A: Good governance will never overcome bad culture. If you're not told the truth, it is very hard for directors to operate effectively, regardless of how many boxes you have to tick. I believe directors need to be more proactive about understanding the culture of the organisation, and the quality of the information that gets to the board. Directors need to have the opportunity on an informal basis to rub shoulders with people in the business.
Boards also need to see simple employee surveys that test for how things are done in their organisations: just a five- to 10-question probe into the culture will help directors smell any smoke. Very few boards get that, and I think it is a piece of information that they should be asking for. If you look at corporate failures, culture has been a key ingredient in almost every one.
Q: What about the personal stuff, who are the people in business you most respect and why?
A: I tend to respect people who take a long term view, who have high aspirations for what can be achieved; people who put the company ahead of themselves and who understand the importance of culture. I think of people like Roger Corbett, or Lend Lease's Stuart Hornery.
Q: Have you had mentors who have helped you along the way?
A: I have had a number of people help me at different stages of my career rather than one who has mentored me through all of my eras. A professor at Harvard hired me as a research associate before I did my MBA, and he taught me a lot about marketing; Marty Martin was his name. Fred Hilmer at McKinsey had absolute confidence in my ability to help our clients and his confidence inspired me to do more. Stuart Hornery took a risk bringing me on the Lend Lease Board in my mid-forties, as did Don Mackay at Wattyl and John Iliffe at Woolworths. Don Saunders, a director at Lend Lease, taught me important lessons about how to be a more effective director, and so on it goes.

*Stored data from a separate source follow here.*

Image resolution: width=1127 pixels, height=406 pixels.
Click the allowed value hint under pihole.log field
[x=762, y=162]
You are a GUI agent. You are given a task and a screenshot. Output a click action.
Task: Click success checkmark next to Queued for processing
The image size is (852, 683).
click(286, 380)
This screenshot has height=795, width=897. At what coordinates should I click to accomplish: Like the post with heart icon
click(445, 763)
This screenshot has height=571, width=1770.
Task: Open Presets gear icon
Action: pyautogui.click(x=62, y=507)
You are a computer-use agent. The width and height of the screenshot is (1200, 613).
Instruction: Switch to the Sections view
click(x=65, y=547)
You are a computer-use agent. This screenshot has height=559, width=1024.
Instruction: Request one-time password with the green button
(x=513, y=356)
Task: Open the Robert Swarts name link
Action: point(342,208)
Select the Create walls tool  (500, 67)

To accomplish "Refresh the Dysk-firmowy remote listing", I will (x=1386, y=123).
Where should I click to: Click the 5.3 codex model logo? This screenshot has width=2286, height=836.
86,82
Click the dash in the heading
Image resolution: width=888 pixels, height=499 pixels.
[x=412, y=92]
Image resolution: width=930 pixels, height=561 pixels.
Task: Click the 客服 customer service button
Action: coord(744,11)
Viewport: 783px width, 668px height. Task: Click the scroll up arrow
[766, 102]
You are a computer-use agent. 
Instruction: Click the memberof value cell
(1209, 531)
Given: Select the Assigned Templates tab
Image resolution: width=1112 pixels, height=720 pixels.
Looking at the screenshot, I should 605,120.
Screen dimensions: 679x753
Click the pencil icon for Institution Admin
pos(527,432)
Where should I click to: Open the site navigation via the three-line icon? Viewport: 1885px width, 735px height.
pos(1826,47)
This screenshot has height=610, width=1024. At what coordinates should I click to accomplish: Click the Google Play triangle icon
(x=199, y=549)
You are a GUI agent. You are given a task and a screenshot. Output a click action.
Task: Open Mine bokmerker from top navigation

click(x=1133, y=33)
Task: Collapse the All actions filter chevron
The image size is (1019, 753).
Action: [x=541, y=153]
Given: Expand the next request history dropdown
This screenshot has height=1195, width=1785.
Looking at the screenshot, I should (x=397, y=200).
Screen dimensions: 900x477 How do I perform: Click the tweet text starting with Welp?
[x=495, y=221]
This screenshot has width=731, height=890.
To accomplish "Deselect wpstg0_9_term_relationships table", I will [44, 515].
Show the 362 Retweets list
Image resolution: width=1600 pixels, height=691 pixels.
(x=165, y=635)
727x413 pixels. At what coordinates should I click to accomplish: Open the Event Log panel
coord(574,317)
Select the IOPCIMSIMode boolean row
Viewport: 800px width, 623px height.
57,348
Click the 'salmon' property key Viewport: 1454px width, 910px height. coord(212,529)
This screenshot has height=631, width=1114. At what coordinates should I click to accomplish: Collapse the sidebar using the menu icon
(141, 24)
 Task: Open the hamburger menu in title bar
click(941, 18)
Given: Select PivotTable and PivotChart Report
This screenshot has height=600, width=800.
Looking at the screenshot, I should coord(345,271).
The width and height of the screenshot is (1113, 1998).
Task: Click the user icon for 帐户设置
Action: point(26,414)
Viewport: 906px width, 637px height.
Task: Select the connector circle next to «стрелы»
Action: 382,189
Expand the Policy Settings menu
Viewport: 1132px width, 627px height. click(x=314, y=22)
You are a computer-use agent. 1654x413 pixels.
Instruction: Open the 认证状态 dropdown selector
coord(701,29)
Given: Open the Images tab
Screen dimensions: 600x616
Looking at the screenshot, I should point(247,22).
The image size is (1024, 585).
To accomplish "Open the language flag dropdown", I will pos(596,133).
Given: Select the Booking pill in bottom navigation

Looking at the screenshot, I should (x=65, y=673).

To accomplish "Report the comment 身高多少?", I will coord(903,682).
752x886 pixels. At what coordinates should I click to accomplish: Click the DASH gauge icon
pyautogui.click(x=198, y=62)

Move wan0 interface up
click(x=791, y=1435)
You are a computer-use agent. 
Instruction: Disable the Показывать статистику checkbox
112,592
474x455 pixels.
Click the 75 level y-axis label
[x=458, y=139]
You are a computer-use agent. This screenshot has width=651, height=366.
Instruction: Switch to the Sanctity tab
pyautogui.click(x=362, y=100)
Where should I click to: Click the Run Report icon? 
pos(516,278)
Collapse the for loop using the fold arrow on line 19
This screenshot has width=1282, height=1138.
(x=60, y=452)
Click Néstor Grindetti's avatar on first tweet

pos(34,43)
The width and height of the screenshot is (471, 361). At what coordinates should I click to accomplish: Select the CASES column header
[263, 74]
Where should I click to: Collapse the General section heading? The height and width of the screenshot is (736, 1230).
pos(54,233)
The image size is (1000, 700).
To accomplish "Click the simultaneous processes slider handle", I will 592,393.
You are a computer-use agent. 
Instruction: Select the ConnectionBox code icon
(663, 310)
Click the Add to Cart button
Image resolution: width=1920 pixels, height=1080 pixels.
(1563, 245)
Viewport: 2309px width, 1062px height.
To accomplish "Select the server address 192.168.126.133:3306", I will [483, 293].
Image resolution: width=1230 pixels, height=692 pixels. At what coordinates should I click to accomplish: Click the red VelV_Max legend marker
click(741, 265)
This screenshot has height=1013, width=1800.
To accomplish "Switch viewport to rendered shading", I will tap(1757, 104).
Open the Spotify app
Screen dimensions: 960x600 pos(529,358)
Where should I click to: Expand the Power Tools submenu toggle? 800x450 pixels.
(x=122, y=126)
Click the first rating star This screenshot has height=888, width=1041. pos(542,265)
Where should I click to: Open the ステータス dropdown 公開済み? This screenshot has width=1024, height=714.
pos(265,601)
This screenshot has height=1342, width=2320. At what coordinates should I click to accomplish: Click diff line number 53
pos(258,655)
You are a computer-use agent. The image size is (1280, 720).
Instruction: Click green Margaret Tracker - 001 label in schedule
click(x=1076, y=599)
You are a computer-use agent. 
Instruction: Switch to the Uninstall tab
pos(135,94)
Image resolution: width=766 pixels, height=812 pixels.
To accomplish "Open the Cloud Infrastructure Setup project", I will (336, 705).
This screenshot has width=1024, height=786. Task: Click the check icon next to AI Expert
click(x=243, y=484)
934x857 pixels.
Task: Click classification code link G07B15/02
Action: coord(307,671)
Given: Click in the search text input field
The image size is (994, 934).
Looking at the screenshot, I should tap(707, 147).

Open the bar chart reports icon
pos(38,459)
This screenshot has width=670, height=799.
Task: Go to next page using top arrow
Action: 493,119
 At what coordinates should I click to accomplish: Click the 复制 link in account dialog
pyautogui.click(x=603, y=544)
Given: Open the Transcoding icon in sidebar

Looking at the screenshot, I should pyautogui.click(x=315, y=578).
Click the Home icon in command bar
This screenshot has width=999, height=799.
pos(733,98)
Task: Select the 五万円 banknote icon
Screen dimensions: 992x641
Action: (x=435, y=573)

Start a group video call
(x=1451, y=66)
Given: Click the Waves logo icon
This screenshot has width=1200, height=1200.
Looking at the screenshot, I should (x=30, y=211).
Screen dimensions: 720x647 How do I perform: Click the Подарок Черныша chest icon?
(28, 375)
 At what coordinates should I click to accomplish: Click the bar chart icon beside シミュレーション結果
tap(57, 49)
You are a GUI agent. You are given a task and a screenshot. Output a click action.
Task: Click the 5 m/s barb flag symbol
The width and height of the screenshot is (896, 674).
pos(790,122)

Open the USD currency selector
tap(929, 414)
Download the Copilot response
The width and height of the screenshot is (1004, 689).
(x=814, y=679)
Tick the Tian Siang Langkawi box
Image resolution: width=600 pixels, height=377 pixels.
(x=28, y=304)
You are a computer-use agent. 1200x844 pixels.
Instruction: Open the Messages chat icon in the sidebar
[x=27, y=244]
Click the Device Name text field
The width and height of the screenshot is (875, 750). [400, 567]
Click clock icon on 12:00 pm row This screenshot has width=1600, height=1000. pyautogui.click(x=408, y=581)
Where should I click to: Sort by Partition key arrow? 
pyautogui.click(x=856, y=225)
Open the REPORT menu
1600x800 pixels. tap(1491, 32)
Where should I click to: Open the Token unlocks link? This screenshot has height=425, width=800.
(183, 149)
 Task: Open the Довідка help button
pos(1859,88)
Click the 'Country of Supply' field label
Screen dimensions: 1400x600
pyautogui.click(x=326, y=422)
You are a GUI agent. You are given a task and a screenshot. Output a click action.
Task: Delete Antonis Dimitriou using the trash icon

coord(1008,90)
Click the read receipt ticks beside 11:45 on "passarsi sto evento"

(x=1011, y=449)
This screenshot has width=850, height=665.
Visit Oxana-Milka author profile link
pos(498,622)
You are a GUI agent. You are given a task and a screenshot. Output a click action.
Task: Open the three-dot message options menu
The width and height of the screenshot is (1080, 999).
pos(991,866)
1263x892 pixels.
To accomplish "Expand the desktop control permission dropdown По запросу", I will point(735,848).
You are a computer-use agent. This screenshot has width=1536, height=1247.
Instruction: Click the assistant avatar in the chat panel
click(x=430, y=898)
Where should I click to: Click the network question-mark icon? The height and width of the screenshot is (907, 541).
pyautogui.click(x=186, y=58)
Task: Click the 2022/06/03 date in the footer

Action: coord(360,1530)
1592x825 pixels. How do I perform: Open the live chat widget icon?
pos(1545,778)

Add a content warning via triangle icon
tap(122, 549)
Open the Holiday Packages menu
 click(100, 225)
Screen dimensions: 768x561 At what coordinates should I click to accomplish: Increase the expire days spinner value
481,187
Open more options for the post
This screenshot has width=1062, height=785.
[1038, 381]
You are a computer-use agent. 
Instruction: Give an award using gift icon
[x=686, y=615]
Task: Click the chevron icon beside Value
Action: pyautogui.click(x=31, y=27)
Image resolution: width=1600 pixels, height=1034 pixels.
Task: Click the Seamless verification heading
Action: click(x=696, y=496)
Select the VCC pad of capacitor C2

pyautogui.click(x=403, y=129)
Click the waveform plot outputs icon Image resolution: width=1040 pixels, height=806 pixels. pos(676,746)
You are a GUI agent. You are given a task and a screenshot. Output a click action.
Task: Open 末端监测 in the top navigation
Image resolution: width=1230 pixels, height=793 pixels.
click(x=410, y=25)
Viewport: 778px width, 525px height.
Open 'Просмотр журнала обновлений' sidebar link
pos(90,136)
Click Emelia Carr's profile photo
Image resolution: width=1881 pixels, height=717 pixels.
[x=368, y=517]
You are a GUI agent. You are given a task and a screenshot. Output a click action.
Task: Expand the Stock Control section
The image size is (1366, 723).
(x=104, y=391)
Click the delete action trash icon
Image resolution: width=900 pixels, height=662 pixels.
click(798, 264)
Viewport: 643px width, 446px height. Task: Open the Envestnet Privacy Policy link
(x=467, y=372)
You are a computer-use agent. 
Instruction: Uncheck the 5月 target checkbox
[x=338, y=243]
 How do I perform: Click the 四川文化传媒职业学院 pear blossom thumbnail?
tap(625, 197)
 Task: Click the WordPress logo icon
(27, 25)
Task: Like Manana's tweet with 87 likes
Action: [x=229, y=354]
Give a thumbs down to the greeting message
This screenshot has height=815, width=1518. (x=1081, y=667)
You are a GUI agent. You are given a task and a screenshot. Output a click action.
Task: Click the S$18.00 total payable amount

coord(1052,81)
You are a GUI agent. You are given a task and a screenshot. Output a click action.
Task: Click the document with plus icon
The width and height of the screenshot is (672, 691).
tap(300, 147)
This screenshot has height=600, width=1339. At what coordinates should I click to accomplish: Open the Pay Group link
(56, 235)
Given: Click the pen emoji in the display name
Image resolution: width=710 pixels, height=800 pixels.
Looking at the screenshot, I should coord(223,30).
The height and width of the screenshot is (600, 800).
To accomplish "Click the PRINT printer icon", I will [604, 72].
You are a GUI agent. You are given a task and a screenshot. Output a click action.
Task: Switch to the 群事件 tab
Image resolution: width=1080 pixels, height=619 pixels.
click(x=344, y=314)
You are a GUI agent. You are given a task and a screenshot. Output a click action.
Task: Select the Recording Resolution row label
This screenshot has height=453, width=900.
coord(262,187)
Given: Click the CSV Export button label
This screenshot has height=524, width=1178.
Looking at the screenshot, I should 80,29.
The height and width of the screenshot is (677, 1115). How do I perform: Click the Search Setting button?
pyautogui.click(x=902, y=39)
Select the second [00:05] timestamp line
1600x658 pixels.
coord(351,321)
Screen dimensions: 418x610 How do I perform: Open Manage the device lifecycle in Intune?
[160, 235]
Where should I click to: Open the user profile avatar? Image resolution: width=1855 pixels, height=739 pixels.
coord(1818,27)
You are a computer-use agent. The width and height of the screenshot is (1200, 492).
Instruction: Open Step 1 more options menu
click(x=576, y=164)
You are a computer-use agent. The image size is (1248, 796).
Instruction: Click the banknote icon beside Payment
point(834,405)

Q: It is sometimes said that females don't mentor other females very well. Is this correct?
A: I think that perception is unfounded. Women often are so busy trying to be successful in their organisation and manage a family life, that they don't actually have much spare time to play golf or mentor anyone. But the women I know who have become more senior do mentor other women. I really enjoy helping other women, in fact it is one of my highest priorities.
Q: This leads into what personal characteristics have most led to your achievements?
A: I am optimistic and I tend to think quite long term. I seem to have an intuitive sense for how organisations work and a logical mind to sort out complex problems. But also just high aspirations; I have never been content with the status quo, and always believe it's possible for the organisation to achieve more.
Q: What is giving you the most satisfaction in your working life?
A: I think seeing some of the people I have mentored be very successful, that's been good. I've been involved in sorting out big challenges for some very interesting companies in a wide variety of industries. Most recently, I'm very excited about the CEO Kit, a guide we developed through Chief Executive Women (CEW) to help companies figure out how they can attract and retain female talent. Australia is behind many countries in tapping the leadership talent of women, and my goal is to change that. We have a big skill shortage, so the time is right!
Q: What has been the toughest thing in your career, the toughest aspect of your career?
A: I think the toughest challenge has been balancing family and career, making those choices. I chose family over continuing as a partner with McKinsey, or getting out and running something when I became a non-executive director. That was a hard choice, but it was the right choice and I have never regretted it.